The behavior of a function \(f:\R^n\to\R\) along the ray \(\{x+αd\mid α\in\R_+\}\), where \(x\) and \(d\) are \(n\)-vectors, is given by the univariate function \[ \phi(\alpha) = f(x+αd). \] From standard calculus, the derivative of \(\phi\) at the origin, when it exists, is the limit \[ \phi'(0) = \lim_{α\to0^+}\frac{\phi(α)-\phi(0)}{α}. \] We thus arrive at the following definition.

Definition 1 (Directional derivative) The directional derivative of a function \(f:\R^n\to\R\) at a point \(x\in\R^n\), along a direction \(d\in\R^n\), is the limit \[ f'(x;d) = \lim_{α\to0^+}\frac{f(x+αd)-f(x)}{α}. \]

It follows immediately from this definition that the partial derivatives of \(f\) are simply the directional derivatives of \(f\) along the each of the canonical unit direction \(e_1,\ldots,e_n\), i.e., \[ \label{eq:partial-derivative} \frac{\partial f}{\partial x_i}(x) \equiv f'(x;e_i). \tag{1}\]

Descent directions

A nonzero vector \(d\) is a descent direction of \(f\) at \(x\) if the directional derivative is negative: \[ f'(x;d) < 0. \tag{2}\] It follows directly from the definition of the directional derivative that \(f(x+αd) < f(x)\) for all positive \(\alpha\) small enough.

Gradient vector

The gradient of the function \(f\) is the collection of all the partial derivatives: \[ \nabla f(x) = \begin{bmatrix} \frac{\partial f}{\partial x_1}(x) \\\vdots \\\frac{\partial f}{\partial x_n}(x) \end{bmatrix}. \] The gradient and directional derivative are related via the formula \[ f'(x;d) = \nabla f(x)\T d. \] If, for example, the direction \(d\) to be the canonical unit direction \(e_i\), then this formula reduces to \[ f'(x;e_i) = \nabla f(x)\T e_i = [\nabla f(x))]_i = \frac{\partial f}{\partial x_i}(x), \] which confirms the identity Equation 1.

Linear approximation

The gradient of a continuously differentiable function \(f\) (i.e., \(f\) is differentiable at all \(x\) and \(\nabla f\) is continuous) provides a local linear approximation of \(f\) in the following sense: \[ f(x+d) = f(x) + \nabla f(x)\T d + \omicron(\norm{d}), \] The residual \(\omicron:\R_+\to\R\) of the approximation decays faster than \(\norm{d}\), i.e., \[\lim_{α\to0+}\omicron(α)/α=0.\]

Example

Fortunately, there are good computational tools that automatically produce reliable gradients.

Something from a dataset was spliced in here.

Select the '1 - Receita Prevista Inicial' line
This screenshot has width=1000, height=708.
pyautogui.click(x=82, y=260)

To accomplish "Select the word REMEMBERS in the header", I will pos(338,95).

Consider the 2-dimensional Rosenbrock function and its gradient: \[ \begin{align*} f(x) &= (a - x_1)^2 + b(x_2 - x_1^2)^2 \\ \nabla f(x) &= \begin{bmatrix} -2(a-x_1)-4b(x_2-x_1^2)x_1 \\ 2b(x_2-x_1^2) \end{bmatrix}. \end{align*} \]

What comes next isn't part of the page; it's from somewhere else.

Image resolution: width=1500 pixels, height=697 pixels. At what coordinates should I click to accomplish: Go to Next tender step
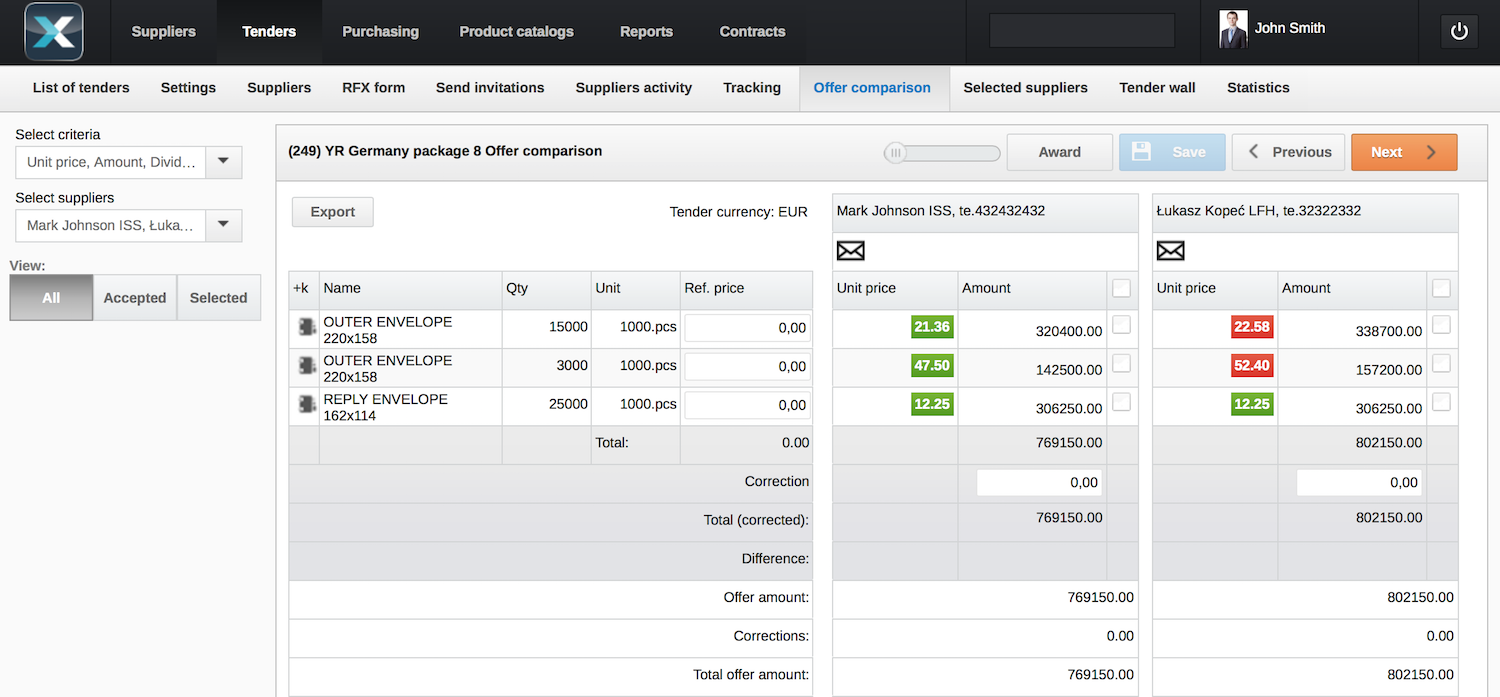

Here is the code for \(f\) and its gradient:

a, b = 1, 100
f(x) = (a - x[1])^2 + b*(x[2] - x[1]^2)^2
∇f(x) = [-2(a - x[1]) - 4b*(x[2] - x[1]^2)*x[1] , 2b*(x[2] - x[1]^2) ];

Instead of computing gradients by hand, as we did above, we can use automatic differentiation, such as implemented in the package ForwardDiff, to compute these.

using ForwardDiff
∇fad(x) = ForwardDiff.gradient(f, x);

The function ∇fad returns the value of the gradient at x. Let’s compare the hand-computed gradient ∇f against that automatically-computed gradient ∇fad at a random point:

x = rand(2) 
∇f(x) == ∇fad(x)

true

Calculus rules

We derive calculus rules for linear and quadratic functions, which appear often in optimization.

Linear functions

Let \(a\in\R^n\). The linear function \[ f(x) = a\T x = \sum_i^n a_i x_i \] has the gradient \(\nabla f(x) = a\), and so the gradient is constant. Here’s a small example:

a = collect(1:5)
ForwardDiff.gradient(x->a'x, rand(5))

5-element Vector{Float64}:
 1.0
 2.0
 3.0
 4.0
 5.0

Quadratic functions

Let \(A\in\R^{n\times n}\) be a square matrix. Consider the quadratic function \[ f(x) = \half x\T A x. \tag{3}\] One way to derive the gradient of this function is to write out the quadratic function making explicit all of the coefficients in \(A\). Here’s another approach that uses the product rule: \[ \begin{align*} ∇f(x) = \half ∇(x\T a) + \half ∇(b\T x), \end{align*} \] where \(a = Ax\) and \(b:=A\T x\) are held fixed when applying the gradient. Because each of the functions in the right-hand side of this sum is a linear function, we can apply the calculus rule for linear functions to deduce that \[ ∇f(x) = \half Ax + \half A\T x = \half (A+A\T)x. \] (Recall that \(A\) is square.) The matrix \(\half(A+A\T)\) is the symmetric part of \(A\). If \(A\) is symmetric, i.e., \(A = A\T\), then the gradient reduces to \[ ∇f(x) = Ax. \]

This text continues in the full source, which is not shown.